====== RECORDS FOR THE EXERCISE ======
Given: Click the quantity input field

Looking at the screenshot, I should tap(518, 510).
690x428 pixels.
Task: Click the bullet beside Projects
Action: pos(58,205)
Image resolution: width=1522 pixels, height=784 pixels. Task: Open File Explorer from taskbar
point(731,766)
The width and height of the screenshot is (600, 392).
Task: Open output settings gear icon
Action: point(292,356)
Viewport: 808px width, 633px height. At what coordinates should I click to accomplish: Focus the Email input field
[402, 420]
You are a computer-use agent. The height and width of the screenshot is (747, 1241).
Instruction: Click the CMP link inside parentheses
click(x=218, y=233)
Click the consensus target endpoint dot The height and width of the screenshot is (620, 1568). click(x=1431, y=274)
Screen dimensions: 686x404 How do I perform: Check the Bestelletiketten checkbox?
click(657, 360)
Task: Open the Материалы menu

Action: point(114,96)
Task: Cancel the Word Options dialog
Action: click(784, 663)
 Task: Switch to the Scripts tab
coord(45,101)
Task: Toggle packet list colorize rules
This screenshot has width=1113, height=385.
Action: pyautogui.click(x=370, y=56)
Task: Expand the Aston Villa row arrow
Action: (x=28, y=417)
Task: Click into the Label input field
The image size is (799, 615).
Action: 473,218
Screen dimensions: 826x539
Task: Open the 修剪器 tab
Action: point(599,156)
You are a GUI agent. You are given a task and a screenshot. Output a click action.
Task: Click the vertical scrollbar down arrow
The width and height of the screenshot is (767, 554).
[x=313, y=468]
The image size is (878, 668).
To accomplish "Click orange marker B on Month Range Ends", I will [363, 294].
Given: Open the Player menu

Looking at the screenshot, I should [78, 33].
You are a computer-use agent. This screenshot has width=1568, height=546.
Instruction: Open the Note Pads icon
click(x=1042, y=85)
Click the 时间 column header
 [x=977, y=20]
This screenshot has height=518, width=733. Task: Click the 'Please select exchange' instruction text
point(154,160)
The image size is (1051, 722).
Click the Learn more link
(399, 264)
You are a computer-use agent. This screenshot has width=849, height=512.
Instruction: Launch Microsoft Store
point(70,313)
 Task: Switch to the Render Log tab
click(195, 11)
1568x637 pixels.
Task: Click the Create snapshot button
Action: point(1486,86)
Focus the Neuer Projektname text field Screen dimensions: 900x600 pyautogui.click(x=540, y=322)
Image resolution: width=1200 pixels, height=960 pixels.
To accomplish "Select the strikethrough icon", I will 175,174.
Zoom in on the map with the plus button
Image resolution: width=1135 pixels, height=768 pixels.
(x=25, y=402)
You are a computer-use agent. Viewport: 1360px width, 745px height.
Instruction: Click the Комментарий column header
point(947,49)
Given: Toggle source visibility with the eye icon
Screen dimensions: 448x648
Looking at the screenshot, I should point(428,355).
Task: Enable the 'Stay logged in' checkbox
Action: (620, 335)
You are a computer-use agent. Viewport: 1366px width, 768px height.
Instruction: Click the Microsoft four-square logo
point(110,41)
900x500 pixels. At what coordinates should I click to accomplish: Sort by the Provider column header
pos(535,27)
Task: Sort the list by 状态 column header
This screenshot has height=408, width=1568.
======
* [THE PROBLEM]: Give back exactly the lines above, from the line containing "Task: Open the Материалы menu" through the line containing "Task: Toggle packet list colorize rules", with both end lines and nothing more.

* [ANSWER BOX]:
Task: Open the Материалы menu

Action: point(114,96)
Task: Cancel the Word Options dialog
Action: click(784, 663)
 Task: Switch to the Scripts tab
coord(45,101)
Task: Toggle packet list colorize rules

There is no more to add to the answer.